■ **Exercise**:
With the pictures removed, retype the lines from the one holding "Instruction: Click the Speichern button" through the end of the records, exactly as written.

─── Source information

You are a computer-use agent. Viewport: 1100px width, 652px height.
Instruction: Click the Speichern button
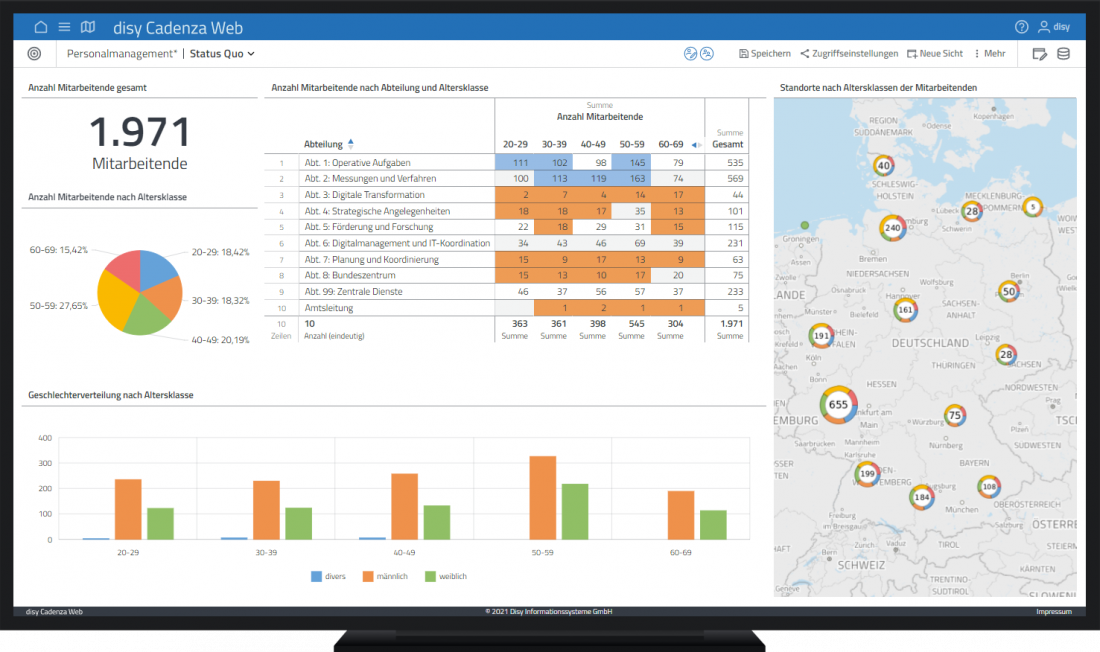765,53
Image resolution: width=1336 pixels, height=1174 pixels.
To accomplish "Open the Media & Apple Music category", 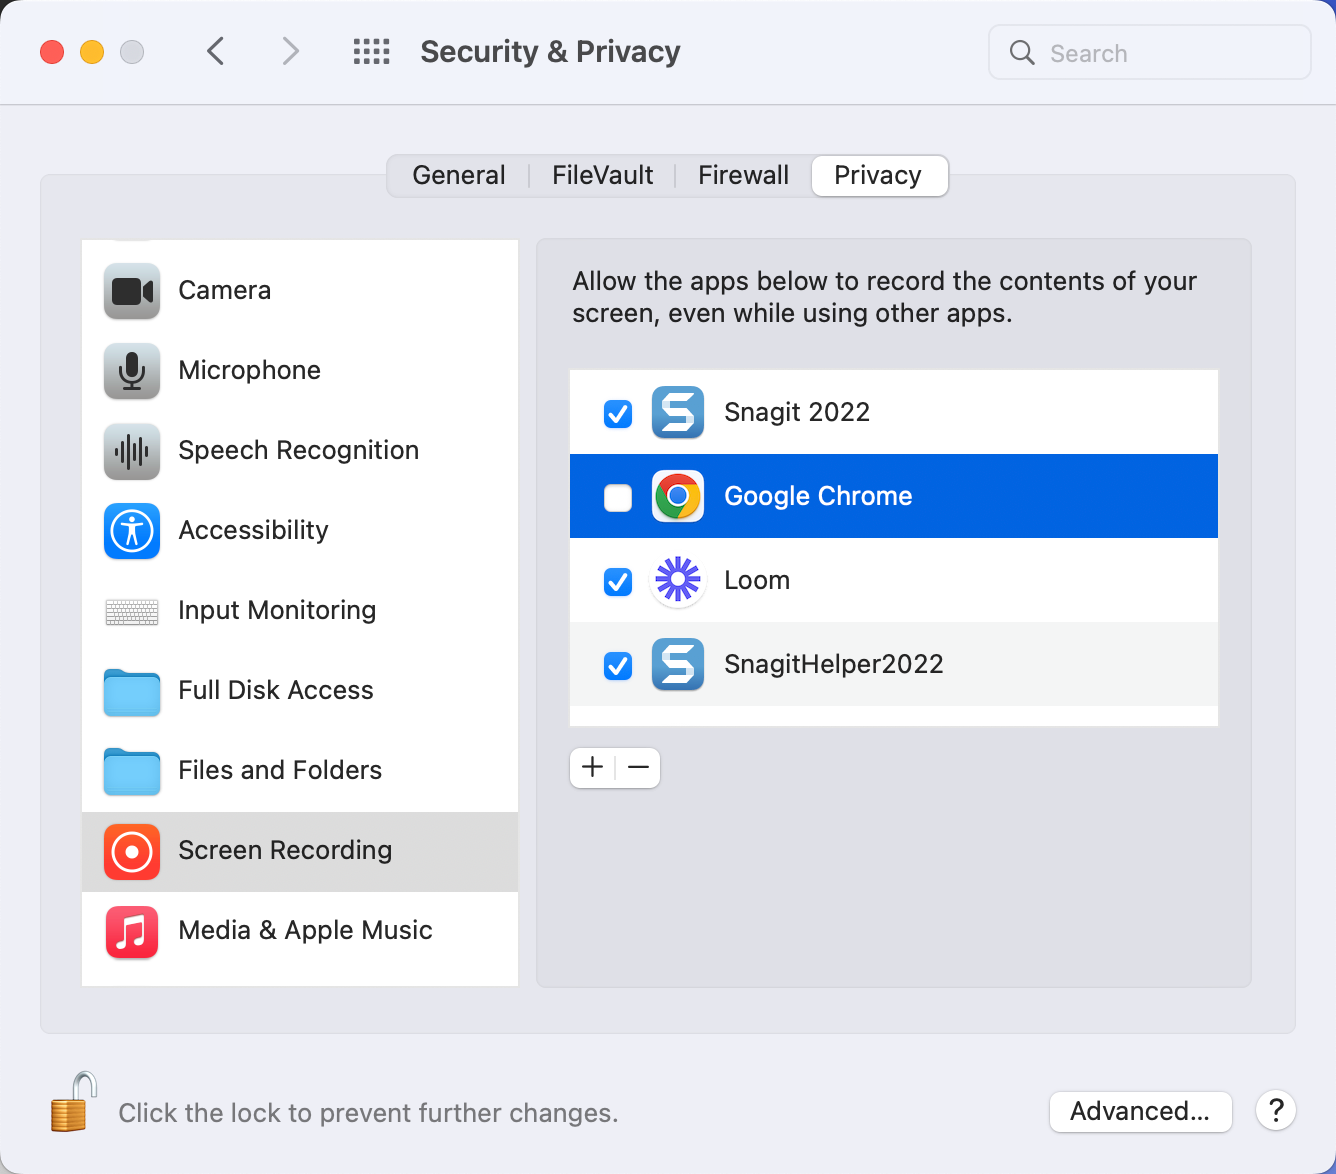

──────

■ **Exercise result**:
Instruction: Click the Speichern button
765,53
Image resolution: width=1336 pixels, height=1174 pixels.
To accomplish "Open the Media & Apple Music category", 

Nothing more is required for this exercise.